I thought it was really good. It was only a week in the end, just because of the way things worked out with me doing Tour of Britain and then the Worlds. And I wanted a break after the road Worlds for the track, which ended up not really working, since I crashed and missed the World Cups! But yeah, it was really a good opportunity. It was good just being in that environment. It was pretty relaxed, so I enjoyed it.
And then in the Worlds, you were fifth in the ITT and eighth in the road race. Were you happy with that performance?
It was a bit weird because I was so close to being so much better, if you know what I mean. But then, if you look at the time trial, I did no time trial training all year really, and I was on a new bike, so I can be quite happy with that. I was 10 seconds off a medal, maybe a bit more, something like that.
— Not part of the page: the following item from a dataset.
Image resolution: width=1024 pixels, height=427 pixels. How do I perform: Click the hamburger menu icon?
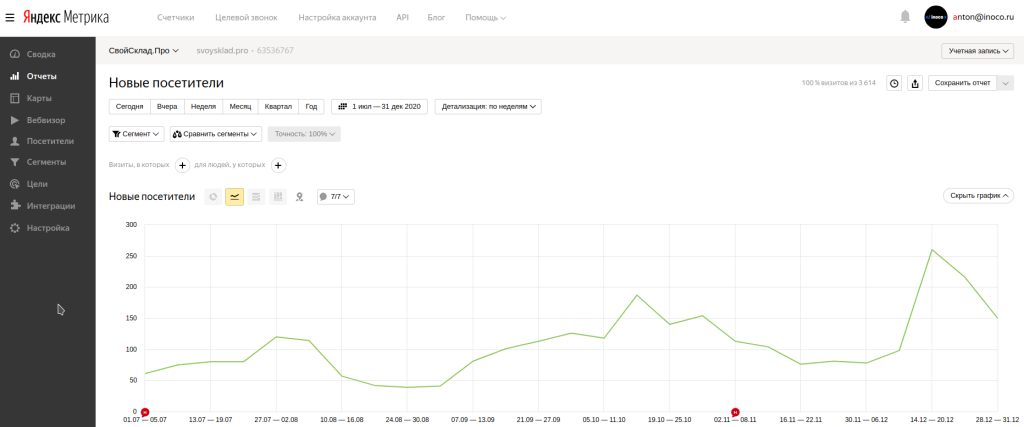tap(10, 17)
And the road race, I knew I was going well into that. I didn’t know how I would get on with the climbs, because obviously there was a lot of climbing. It was just a bit frustrating because I found myself in that second group. On the one hand I’d done pretty well to get there, but then it just wasn’t quite enough to be sprinting for the win. It was still a really good performance and I’m definitely happy with it, but hopefully I can get a bit better in Yorkshire.
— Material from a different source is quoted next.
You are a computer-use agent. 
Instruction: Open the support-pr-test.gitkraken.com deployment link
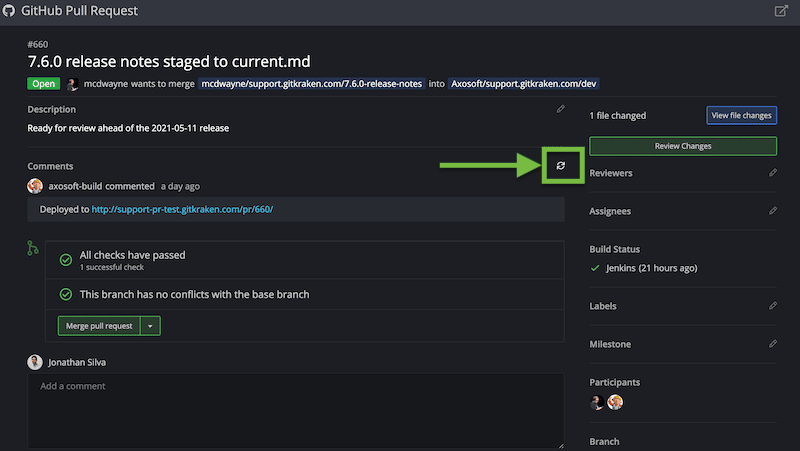pos(182,209)
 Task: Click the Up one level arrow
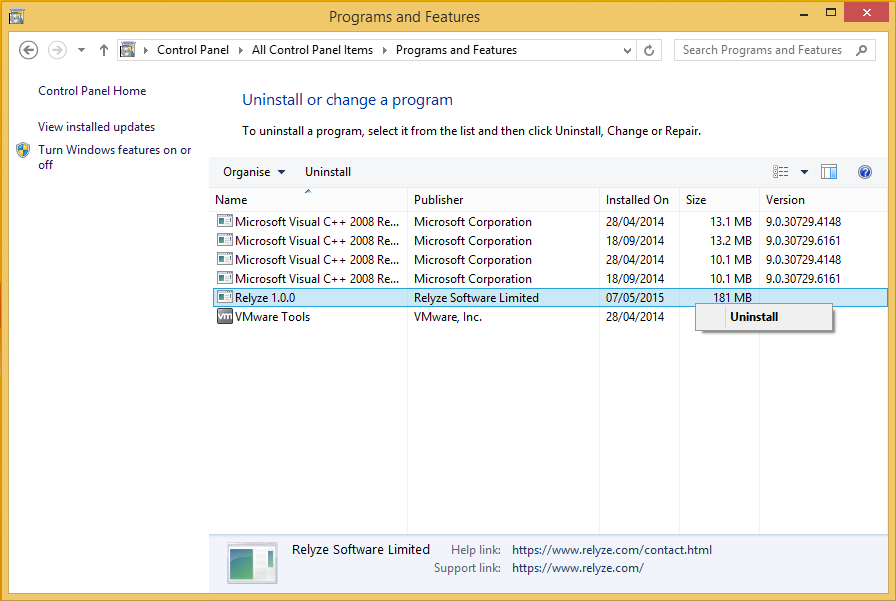pos(104,50)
One thing that seems remarkable about you is that clearly very much focused on the track, so I imagine you’re not as light as you could be if you were just focusing on the road, but you seem to handle the climbs very well nonetheless.
Compared to the end of my first year [as a senior], I’m now six or seven kilos heavier, so about 10% heavier. It’s just muscle mass at the moment for the track and I don’t know what I’ll do after the Olympics for now, but I don’t mind just having to ride a bit harder!
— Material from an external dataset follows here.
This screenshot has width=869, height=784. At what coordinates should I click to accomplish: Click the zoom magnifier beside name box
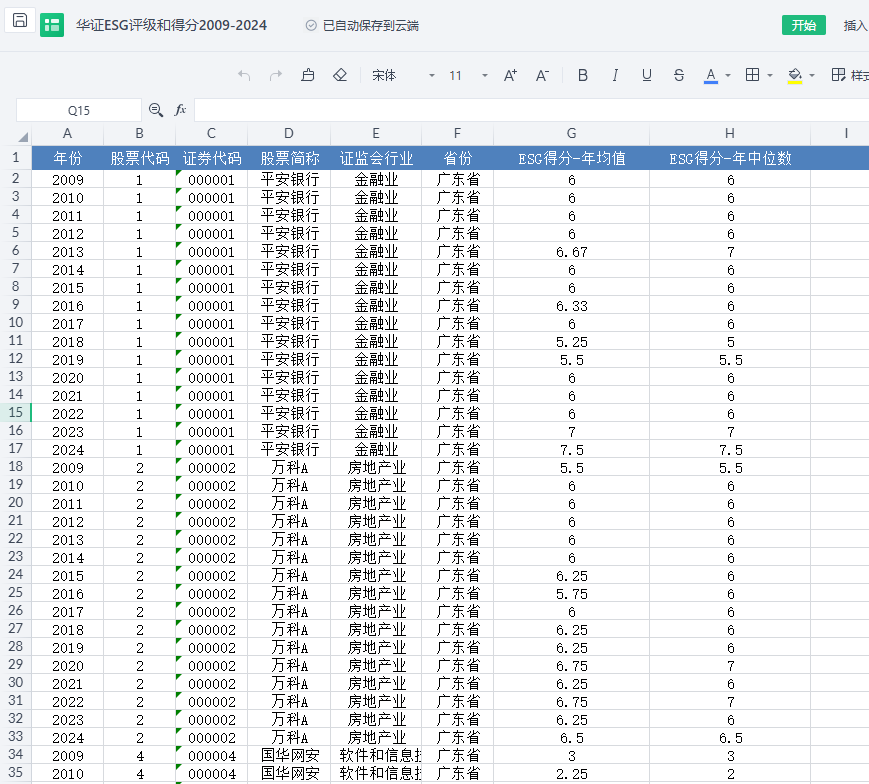(156, 110)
So there’s potentially a lot of stage racing coming up for you with the Baby Giro, L’Avenir, and the Tour of Britain. When will we see you back on the track?
So my current plan is to go straight from the road Worlds onto the track for the track Euros [in October], if I’m going well enough to get selected. There aren’t many opportunities between now and the Olympics for that level of racing. So I have to try to take every one I can, pretty much.
I think at the moment, in terms of results, I’m probably the number one omnium rider, but so much can change
You’re clearly not taking selection for the Olympics for granted at the moment, despite having made it into some of the big selections of the last couple years…
No, definitely not. I think at the moment, in terms of results, I’m probably the number one omnium rider but it can all change. This time last year, I hadn’t ridden a high level omnium. There’s loads of riders pushing for spots. I’ve got to try to keep being one of the best in the world to be the best in the UK, so it’s not easy.
Are you thinking about selection for the team pursuit and madison as well as the omnium?
My goal is to go and get three gold medals. My thinking is that you should aim for the best you can do and then if you fall short, you fall short. At the moment, it’s possible I would go and ride all three events and try to take three golds if everything is perfect. But it won’t be easy.
I guess you can take confidence from some of the results you’ve already had on the track?
Yeah, definitely. The Worlds weren’t perfect this year, we were second in the team pursuit. And the omnium I should have won, really [Hayter finished 3rd]. It didn’t happen in the madison [where GB finished 7th] but then if you look back at the Euros last year, another high level championship event, I got third in the team pursuit, I won the omnium and came third in the aadison. So it’s pretty promising in terms of the Olympic events.
And then next year, with the Olympics around the corner, will it be all in for the track?
Yeah. I don’t know exactly what it’s going to look like next year. There will be a window between, say, mid-April and June where I might do a few road races, but I don’t really know for sure to be honest. There’s been a fair bit of planning done but I’ll probably find out a bit more nearer the time. But anyway, my focus will be on the track.